XIX. BANNISTER GIVES HICKS A SURPRISE PARTY
XX. "VALE, ALMA MATER!"






T. HAVILAND HICKS, SENIOR

CHAPTER I

HICKS--WILD WEST BAD MAN





"Oh, a bold, bad man was Chuckwalla Bill--
An' he lived in a shanty on Tom-cat Hill;
Ten notches on the six-gun he toted on his hip--
For he'd sent ten buckos on the One-way Trip!"

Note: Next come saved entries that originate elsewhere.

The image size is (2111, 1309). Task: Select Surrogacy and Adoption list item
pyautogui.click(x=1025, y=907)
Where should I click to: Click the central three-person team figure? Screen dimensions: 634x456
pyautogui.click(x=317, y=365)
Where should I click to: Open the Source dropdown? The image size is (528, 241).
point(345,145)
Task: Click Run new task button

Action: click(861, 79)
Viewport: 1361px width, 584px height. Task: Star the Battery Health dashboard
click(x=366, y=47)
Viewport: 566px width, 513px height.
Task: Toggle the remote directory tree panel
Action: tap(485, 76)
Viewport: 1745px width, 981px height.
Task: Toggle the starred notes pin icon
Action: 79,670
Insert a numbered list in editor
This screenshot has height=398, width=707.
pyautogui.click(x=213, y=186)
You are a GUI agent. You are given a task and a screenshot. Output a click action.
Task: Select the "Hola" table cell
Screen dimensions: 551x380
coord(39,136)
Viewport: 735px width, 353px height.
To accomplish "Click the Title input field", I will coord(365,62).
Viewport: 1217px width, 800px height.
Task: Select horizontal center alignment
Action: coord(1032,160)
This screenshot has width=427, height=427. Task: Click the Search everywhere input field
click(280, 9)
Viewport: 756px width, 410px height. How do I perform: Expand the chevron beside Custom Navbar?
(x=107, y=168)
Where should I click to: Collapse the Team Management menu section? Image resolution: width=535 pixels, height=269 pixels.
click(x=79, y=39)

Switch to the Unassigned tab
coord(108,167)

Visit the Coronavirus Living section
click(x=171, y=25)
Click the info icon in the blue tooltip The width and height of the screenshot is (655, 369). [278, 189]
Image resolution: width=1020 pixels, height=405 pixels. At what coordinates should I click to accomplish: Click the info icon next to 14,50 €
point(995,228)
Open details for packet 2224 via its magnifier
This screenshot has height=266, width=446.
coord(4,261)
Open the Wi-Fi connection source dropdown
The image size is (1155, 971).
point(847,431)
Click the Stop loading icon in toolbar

Big Butch Brewster, captain and full-back of the Bannister College football
squad, his behemoth bulk swathed in heavy blankets and crowded into a
narrow bunk, shifted his vast tonnage restlessly. He was dreaming of the
wild and woolly West, and like a six-reel Western drama thrown on the
screen in a moving-picture show, he visioned in his slumbers a vivid and
spectacular panorama.

The first lurid scene was the Deserted Limited held up at a tank station in
the great Mojave Desert by a lone, masked bandit who winged the dreaming
Butch in the shoulder, the latter being an express guard who resisted.
After the desperado, Two-Gun Steve, had forced the engineer to run the
train back to a siding, he had ordered Butch to vamoose. Quite naturally,
then, the collegian next found himself staggering across the arid expanse,
until at last, half dead from a burning thirst, seeking vainly for a
water-hole, the vast stretch of sandy, sagebrush-studded wastes shimmered
into a gorgeous ocean of sparkling blue waters. Then, as he collapsed on
the scorching-hot sand, helpless, the cool water so near, suddenly the
scene shifted.

In quick and vivid succession, Butch Brewster beheld a burning stockade
besieged by howling Indians, and a frontier town shot up by recklessly
riding cowboys on a jamboree. Then he became a tenderfoot, badgered by
yelling, shooting roisterers, and later a sheriff, bravely leading his
posse to a sensational battle with that same Two-Gun Steve and his gang,
entrenched in a rock-bound mountain defile.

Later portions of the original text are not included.